Monday, February 25, 2013

Lincoln only freed some of the slaves


We congratulate Daniel Day-Lewis for his Academy Award as Best Actor in Lincoln.

We have a teensy problem with the screenplay, though. It would have you think that the 13th Amendment to the U.S. Constitution abolished slavery forever. The Lincoln character, for example, says:
Abolishing slavery by Constitutional provision settles the fate for all coming time. 
Well, no.

He also says:
We must cure ourselves of slavery. This amendment is that cure. 
Not quite.

And this:
The fate of human dignity (is) in our hands. 
If only it were so.

Slavery continued in the Deep South well after the Civil War. Douglas A. Blackmon exposed the re-enslavement of Americans two years ago in his book "Slavery By Another Name." According to Publisher's Weekly,
Blackmon gives a groundbreaking and disturbing account of a sordid chapter in American history—the lease (essentially the sale) of convicts to commercial interests between the end of the 19th century and well into the 20th. Usually, the criminal offense was loosely defined vagrancy or even changing employers without permission. The initial sentence was brutal enough; the actual penalty, reserved almost exclusively for black men, was a form of slavery in one of hundreds of forced labor camps operated by state and county governments, large corporations, small time entrepreneurs and provincial farmers. 
There are still millions of slaves in the world. Anti-Slavery International estimates there are 27 million slaves and 200 million people who live in some sort of bondage.

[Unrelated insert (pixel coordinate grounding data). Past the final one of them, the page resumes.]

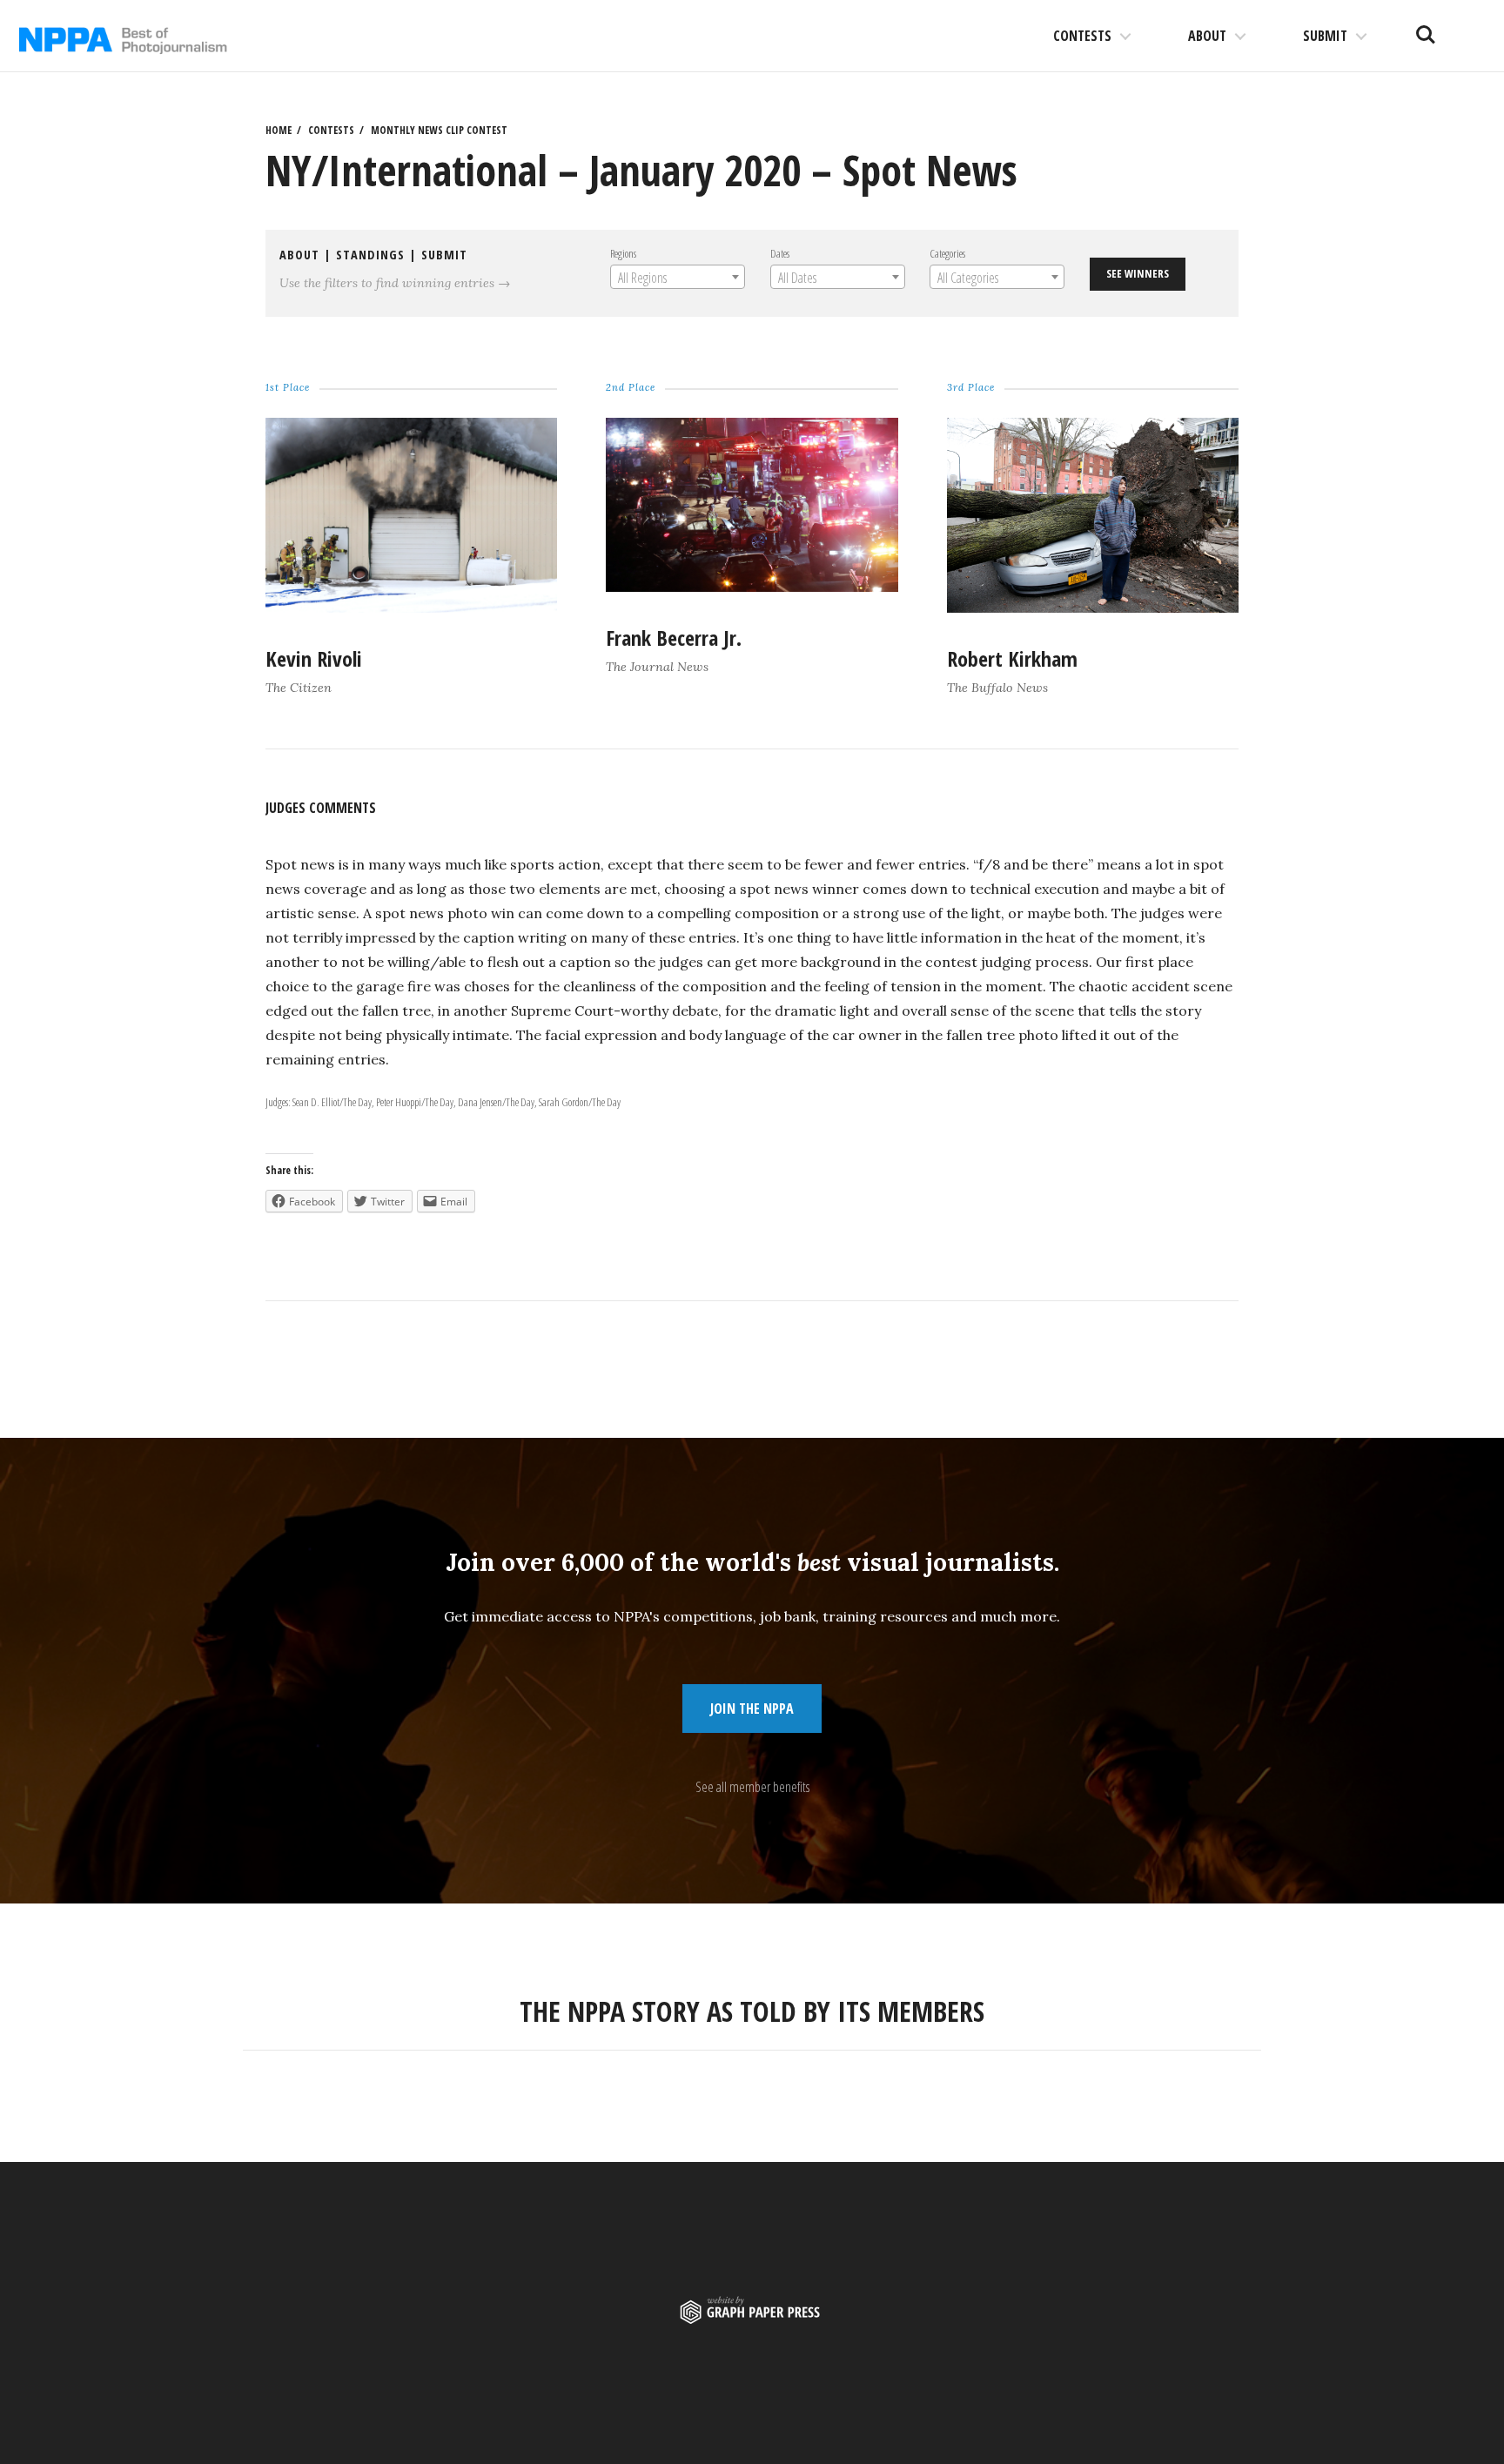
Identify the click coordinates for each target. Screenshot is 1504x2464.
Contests (1082, 35)
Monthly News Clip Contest (439, 130)
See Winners (1137, 273)
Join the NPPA (752, 1708)
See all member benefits (752, 1786)
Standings (370, 254)
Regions (623, 253)
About (1207, 35)
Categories (947, 253)
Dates (779, 253)
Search (1426, 28)
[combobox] (677, 277)
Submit (1325, 35)
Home (278, 130)
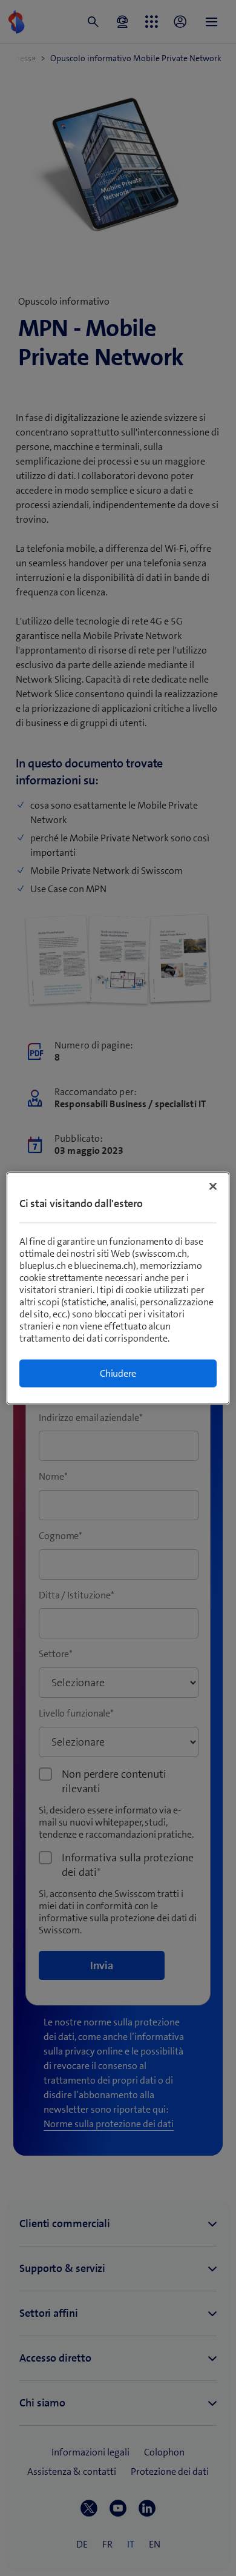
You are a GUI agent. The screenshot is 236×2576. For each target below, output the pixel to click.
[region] (118, 1288)
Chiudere (118, 1372)
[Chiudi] (213, 1186)
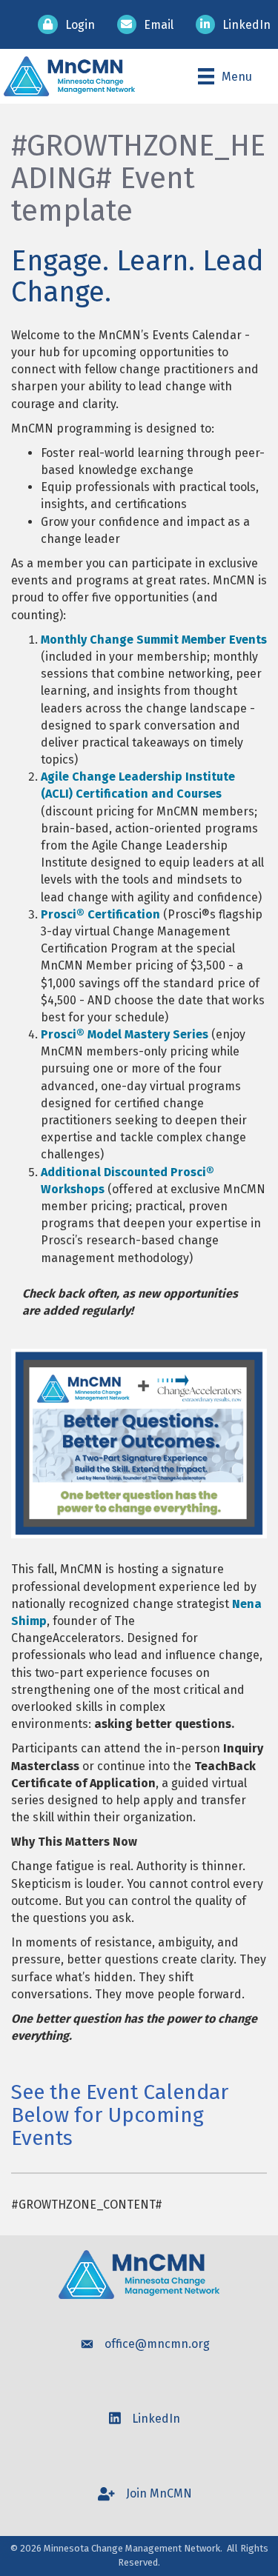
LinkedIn (156, 2419)
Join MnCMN (159, 2493)
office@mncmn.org (157, 2344)
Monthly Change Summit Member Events (154, 640)
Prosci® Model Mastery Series (124, 1034)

Some are even in the United States. Last year we learned about 40 Mexican guestworkers "employed" by a Wal-Mart supplier, C.J.'s Seafood. They worked as long as 24 hours straight without overtime. They were forced to pay $45 a week to live in vermin-infested trailers with no air conditioning.

There is debt bondage, there's prison labor, there's sex trafficking, there's locking up janitors at night in Target stores.

Sadly, the fate of human dignity was only partially in Old Abe's hands. He did what he could, but there is still much, much more to be done.